TASK DIRECTIONS ->
Would you transcribe the data word for word?

Dataset entries ->
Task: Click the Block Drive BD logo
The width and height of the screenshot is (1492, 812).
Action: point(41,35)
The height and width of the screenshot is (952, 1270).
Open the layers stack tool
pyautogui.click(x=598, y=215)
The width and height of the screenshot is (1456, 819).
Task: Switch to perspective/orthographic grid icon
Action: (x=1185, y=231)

RESPONSE TO THE TASK ->
Task: Click the Block Drive BD logo
The width and height of the screenshot is (1492, 812).
Action: point(41,35)
The height and width of the screenshot is (952, 1270).
Open the layers stack tool
pyautogui.click(x=598, y=215)
The width and height of the screenshot is (1456, 819).
Task: Switch to perspective/orthographic grid icon
Action: (x=1185, y=231)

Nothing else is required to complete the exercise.